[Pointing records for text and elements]
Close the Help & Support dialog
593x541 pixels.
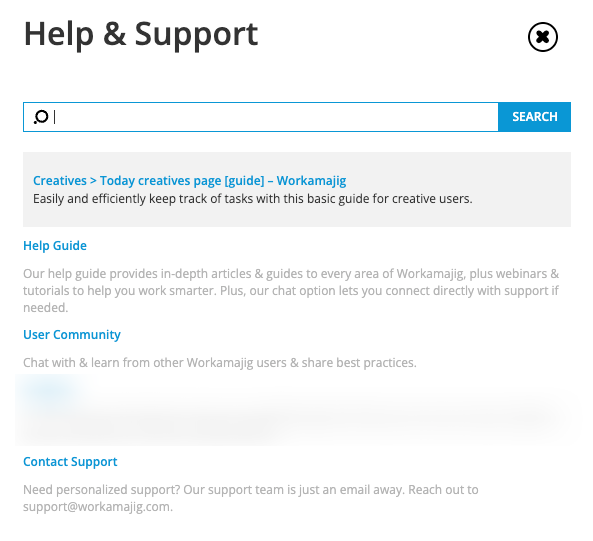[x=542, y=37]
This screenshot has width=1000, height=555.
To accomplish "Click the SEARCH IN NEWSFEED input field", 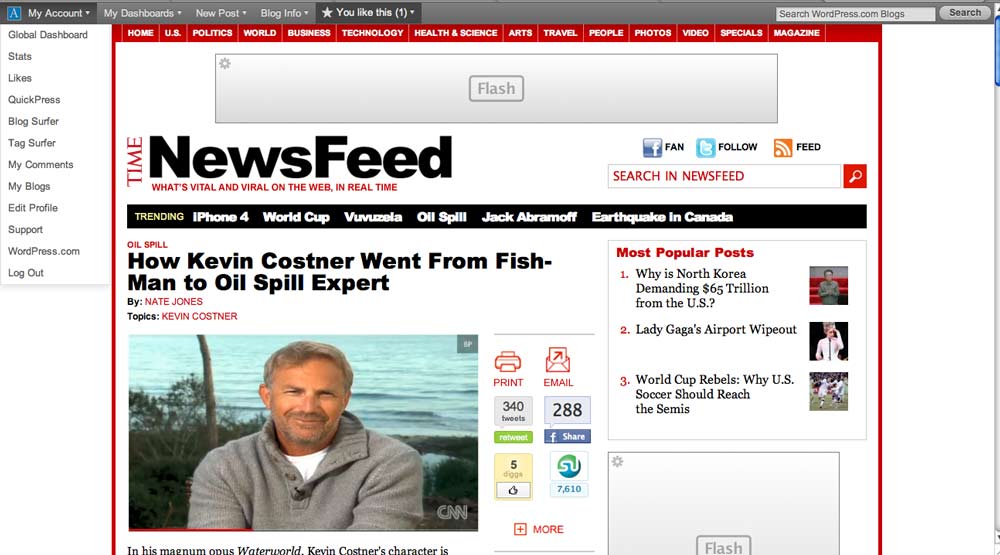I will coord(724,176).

---

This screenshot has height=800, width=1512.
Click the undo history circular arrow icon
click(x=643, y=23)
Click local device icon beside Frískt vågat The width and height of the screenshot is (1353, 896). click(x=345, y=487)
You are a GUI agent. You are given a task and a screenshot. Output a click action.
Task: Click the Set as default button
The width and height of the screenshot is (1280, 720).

• [What to work on]: Copy the lines above word for word, starting at the line containing "Click local device" and ending at the line containing "The width and height of the screenshot is (1280, 720).", including both of those lines.

• [Complete response]:
Click local device icon beside Frískt vågat The width and height of the screenshot is (1353, 896). click(x=345, y=487)
You are a GUI agent. You are given a task and a screenshot. Output a click action.
Task: Click the Set as default button
The width and height of the screenshot is (1280, 720).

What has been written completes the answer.